IIT Chicago-Kent to participate in the 24th annual National Environmental Law Moot Court Competition
IIT Chicago-Kent College of Law students Patrick Abbott, Eun-kyung Kim and Erica Yee will represent the law school in the 24th annual National Environmental Law Moot Court Competition. The tournament, sponsored by Pace Law School, will be held February 23 to 25 in White Plains, New York.
Established in 1989, the tournament is recognized as the preeminent environmental law competition in the United States. More than 200 students from across the United States and Canada compete in the annual tournament. The competition is designed to test students' appellate brief writing and oral advocacy skills on issues in the field of environmental law. Past competitions have included cases related to the illegal dumping of hazardous waste, criminal liability of corporate officers for their company's environmental crimes, and commerce clause limits on water pollution regulation.
Team member Patrick Abbott is a second-year student who earned his undergraduate degree in integrative biology from the University of Illinois Urbana-Champaign. Teammate Eun-kyung Kim, a third-year student, graduated from Washington University in St. Louis with a double major in economics and environmental studies and a minor in Chinese. Teammate Erica Yee is a fourth-year evening student who received a bachelor's degree in political science and rhetoric from the University of Illinois Urbana-Champaign.
The team is coached by Bess Schenkier and IIT Chicago-Kent alumnae Kristin Munsch '07 and Nicole Roberts '10.
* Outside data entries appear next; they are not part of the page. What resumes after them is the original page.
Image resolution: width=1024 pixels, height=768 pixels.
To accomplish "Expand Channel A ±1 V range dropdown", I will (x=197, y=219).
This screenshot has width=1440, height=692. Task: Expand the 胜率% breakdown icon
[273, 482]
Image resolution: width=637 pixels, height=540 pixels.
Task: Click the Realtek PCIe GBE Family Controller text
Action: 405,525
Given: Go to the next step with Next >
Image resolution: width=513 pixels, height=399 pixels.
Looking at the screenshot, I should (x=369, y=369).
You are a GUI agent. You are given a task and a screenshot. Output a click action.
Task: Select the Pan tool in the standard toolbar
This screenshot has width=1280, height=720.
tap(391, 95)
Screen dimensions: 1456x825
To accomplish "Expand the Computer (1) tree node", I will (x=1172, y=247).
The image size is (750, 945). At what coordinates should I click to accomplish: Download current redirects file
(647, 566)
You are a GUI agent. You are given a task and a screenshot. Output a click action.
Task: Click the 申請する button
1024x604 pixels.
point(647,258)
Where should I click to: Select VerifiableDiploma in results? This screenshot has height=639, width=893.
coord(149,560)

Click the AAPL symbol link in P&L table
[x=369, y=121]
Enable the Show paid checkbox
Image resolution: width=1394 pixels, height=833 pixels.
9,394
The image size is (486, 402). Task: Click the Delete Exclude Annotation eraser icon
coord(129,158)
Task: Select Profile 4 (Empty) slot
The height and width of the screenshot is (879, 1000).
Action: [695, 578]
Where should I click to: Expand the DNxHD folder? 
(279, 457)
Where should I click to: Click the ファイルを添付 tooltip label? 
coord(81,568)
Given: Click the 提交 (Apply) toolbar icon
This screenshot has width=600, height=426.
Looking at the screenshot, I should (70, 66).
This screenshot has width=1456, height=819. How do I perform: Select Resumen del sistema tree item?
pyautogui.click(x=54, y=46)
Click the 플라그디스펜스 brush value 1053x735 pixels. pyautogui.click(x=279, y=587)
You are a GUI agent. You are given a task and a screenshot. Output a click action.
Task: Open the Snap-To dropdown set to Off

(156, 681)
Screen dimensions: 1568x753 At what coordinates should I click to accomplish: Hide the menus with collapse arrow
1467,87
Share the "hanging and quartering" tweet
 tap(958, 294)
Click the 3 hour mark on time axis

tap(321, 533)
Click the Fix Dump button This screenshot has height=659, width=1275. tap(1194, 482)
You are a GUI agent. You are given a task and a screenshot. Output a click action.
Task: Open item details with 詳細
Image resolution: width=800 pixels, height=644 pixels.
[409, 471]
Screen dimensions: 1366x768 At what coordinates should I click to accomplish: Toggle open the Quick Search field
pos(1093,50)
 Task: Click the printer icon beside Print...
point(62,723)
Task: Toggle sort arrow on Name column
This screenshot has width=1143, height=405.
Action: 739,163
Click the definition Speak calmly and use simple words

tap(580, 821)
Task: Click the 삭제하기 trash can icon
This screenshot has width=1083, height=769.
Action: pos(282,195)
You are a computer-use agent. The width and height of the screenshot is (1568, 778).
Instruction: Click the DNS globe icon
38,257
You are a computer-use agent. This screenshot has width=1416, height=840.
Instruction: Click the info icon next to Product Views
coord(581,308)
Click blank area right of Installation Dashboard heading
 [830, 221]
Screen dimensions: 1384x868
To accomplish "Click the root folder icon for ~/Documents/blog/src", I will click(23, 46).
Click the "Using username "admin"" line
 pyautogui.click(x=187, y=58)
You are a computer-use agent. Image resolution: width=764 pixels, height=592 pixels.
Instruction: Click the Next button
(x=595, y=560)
IIT Chicago-Kent College of Law is the law school of Illinois Institute of Technology, a private, Ph.D.-granting institution with programs in engineering, psychology, architecture, business, design and law. In the mid-1980s, IIT Chicago-Kent established one of the first specialty programs in energy and environmental law, and has long been recognized as a leader in the field. The Chicago Environmental Law Clinic, launched in 1999, provides access to justice to clients who would otherwise be unrepresented in urban environmental matters that directly affect the health, safety and welfare of their families and communities.